Dave Smith interviews artist Justin Melland on his experience using the DSI Prophet 6 and OB-6.
Multiple award winning film composer, songwriter, and multi-instrumentalist, Justin Melland primarily works in the demanding world of film and television, creating refreshingly inventive scores at his studio The Eleventh Laboratory, in Los Angeles, California. Recent projects Justin has scored are Dark Net (Showtime), Water and Power (Sundance, 2017), The Force (Sundance, 2017), Parched (Jigsaw and National Geographic, 2017), Extremis (Tribeca, 2016), Belief (Own/Discovery, 2015), In Football We Trust (Sundance, 2015), The Kill Team (Tribeca, 2014), The Redemption of General Butt Naked (Sundance, 2011), and Life 2.0 (Sundance, 2010).
We chatted with Justin about how he’s using the Prophet-6 and OB-6.

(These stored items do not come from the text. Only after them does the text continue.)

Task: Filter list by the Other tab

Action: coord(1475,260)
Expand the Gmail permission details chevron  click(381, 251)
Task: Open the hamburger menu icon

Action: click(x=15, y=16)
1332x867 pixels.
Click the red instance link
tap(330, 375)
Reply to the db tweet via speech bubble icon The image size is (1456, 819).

“I chose the Prophet-6 when I was heading into Dark Net (Showtime) season 1. Because I have to write so fast as a film composer, I was attracted to its MIDI capabilities and fantastic sound. It was very important to me to be able to track many parameters at once via MIDI and have it play back the same way every time. Then I could use it like a hardware plugin with a huge expressive range and a sound that is far better than anything I could make with software. Once I got hooked on this method of writing, the OB-6 came out, so I bought that as well for the same reasons. I do want to be clear though, the main reason for wanting these synths was because they sound awesome. But I allowed myself to get them because I could easily integrate them into the insane pace that I work at.”
How are you using them?
“I use them to write film scores in my studio in LA. They are part of my growing synth laboratory that is designed to integrate with Logic, so that I can write all my parts with high-quality analog synths and have them all able to track at the same time. I’ll write 3 to 6 different synth lines for a piece (each on different synth), but I don’t usually commit them to audio until the whole thing is written. This way I can make changes while I’m coming up with the piece and make sure everything is working to picture. It’s basically large-scale composing in real time. The OB-6 and Prophet-6 are used on eighty percent of everything I write for Showtime’s Dark Net, Jigsaw and National Geographic’s Parched, and the two Sundance films I scored this year Water and Power, Produced by Alex Gibney, and The Force, by director Pete Nicks. I also enjoy recording live modular and keyboard pieces and posting them on my YouTube channel.”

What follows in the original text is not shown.